CHAPTER XII.
THE PINE-CONE AS AN ATTRIBUTE OF ÆSCULAPIUS.

The fruitful results of studies in oriental history, industriously and intelligently pursued by able and learned men in recent times, are making more and more apparent the borrowed character of many features of the civilization of Greece and other western nations. Greek, Latin, German, Irish, and other languages of the Indo-European races, have been shown to be largely derived from Sanskrit, or a source similar to it, and the various mythologies have also been proved to be more or less evolutions.

Of late, the Assyrians, Babylonians, and Accadio-Sumerians, but especially the last, who were, as is said in the Bible, both “a mighty” and “an ancient nation,”[399] have been accorded a greater influence than formerly on other peoples. There is little or no ground for doubt that the first forms of belief, as well as art, came from the East. It is certain that in the fertile region, about the lower waters of the Euphrates and Tigris, there was, at very early period, a remarkable unfoldment of intellectual, social, and other elements of progress, from the savage state. The ideas brought with them three thousand years or more before our era, to the rich plains southward of Mesopotamia, and gathered there by the early inhabitants of the hills of Elam and their kin, the earlier inhabitants of Sumer,[400] have been potent everywhere to the westward.

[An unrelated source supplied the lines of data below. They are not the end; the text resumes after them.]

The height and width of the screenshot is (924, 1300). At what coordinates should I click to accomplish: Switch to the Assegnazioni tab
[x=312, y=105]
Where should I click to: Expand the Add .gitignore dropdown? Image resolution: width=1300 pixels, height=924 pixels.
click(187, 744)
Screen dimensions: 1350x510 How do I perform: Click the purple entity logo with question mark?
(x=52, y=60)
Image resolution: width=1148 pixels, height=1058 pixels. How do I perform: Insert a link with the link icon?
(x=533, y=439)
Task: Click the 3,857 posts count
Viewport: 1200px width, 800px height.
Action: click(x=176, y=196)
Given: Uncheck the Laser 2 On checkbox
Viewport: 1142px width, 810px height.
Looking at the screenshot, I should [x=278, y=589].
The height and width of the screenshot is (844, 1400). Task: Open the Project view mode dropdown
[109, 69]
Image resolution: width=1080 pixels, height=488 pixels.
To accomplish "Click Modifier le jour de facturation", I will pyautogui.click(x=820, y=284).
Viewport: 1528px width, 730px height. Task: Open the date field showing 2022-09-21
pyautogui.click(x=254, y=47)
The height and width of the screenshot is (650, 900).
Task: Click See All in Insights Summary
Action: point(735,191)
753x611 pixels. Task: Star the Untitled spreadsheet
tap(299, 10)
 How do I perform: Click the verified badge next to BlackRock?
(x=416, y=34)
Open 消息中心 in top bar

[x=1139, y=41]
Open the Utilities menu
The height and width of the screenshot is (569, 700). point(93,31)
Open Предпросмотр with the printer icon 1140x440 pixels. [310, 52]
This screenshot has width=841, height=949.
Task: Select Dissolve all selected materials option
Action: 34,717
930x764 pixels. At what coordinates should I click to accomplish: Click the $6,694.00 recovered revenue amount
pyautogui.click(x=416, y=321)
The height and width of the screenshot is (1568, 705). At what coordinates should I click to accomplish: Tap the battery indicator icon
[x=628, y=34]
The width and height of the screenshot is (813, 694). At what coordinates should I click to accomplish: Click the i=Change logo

These Turanians, a dark-complexioned people, were conquered by the Semites settled in parts to the west of Babylonia, by whom their culture and civilization were appropriated.[401]

The Accadio-Sumerians undoubtedly gave direction and shape to the religions of Babylonia, Assyria, Phœnicia, and other countries, including Egypt. This means a great deal, for in the earlier stages of civilization the religion, such as it may be, is a matter of the greatest possible significance, both in itself and its influence on everything else. The language of the Accadio-Sumerians long served as the sacred one in Babylonia and Assyria,[402] and has been characterized by Mr. Sayce as “the Sanskrit of the Turanian family.”[403] In it are the important early cuneiform inscriptions, all the originals of which were written eighteen hundred years or so before our era.

The medical ideas of the Accadio-Sumerian were closely related to his religion; to him the cause and cure of disease were, to a great extent, in fact essentially, supernatural affairs. And thus, indeed, it has been among all early peoples. Nor is it probable that it will ever be entirely otherwise anywhere. The same feelings which prompted the dweller in Elam, or in the plains to the westward, to formulate his religion and philosophy are still experienced by humanity. Even the myth-formers are not all dead. The spirit of all the mythologies is yet alive. There are gods of fancy to-day, as there were when Ana and Hea and Bel were in the ascendant. And they are not very different. The nomen, the name, may vary much, but the numen, the thing, for the most part, does not.

The science of the nineteenth century has not cleared away from the minds of a large majority, in even the most highly civilized nations, the belief that health and sickness are largely subject to mysterious spiritual powers. They are matters of which the populace are still apt to entertain preposterous notions. Cullen well remarks somewhere that he had found even men with trained logical faculties, such as lawyers, satisfied with reasons of any kind, advanced to explain medical phenomena. And in truth the physician deals with matters not readily understood. In the very first paragraph of his book of books, has not Hippocrates himself said: “Experience is fallacious and judgment difficult”?

However, it is not to be denied that there are many who sincerely and firmly believe that both health and disease are entirely dependent on the will of spiritual powers. Doubtless every physician has seen instances of perfect resignation, on the death of even a near relative, brought about by the notion that the bereavement was “the will of God.” An innocent child, cut off by diphtheria, or scarlet fever, or some other pestilential disease, which exists only by tolerance, with a tearless mother bending over it, calm and full of the idea that it was the will of the Almighty to destroy it in the bud, as it were, is not an uncommon sight, and one which cannot fail to impress both deeply and sadly the intelligent observer. Impious and erroneous doctrine, to be sure; but, nevertheless, part and parcel of many, nay, most of the creeds of the day.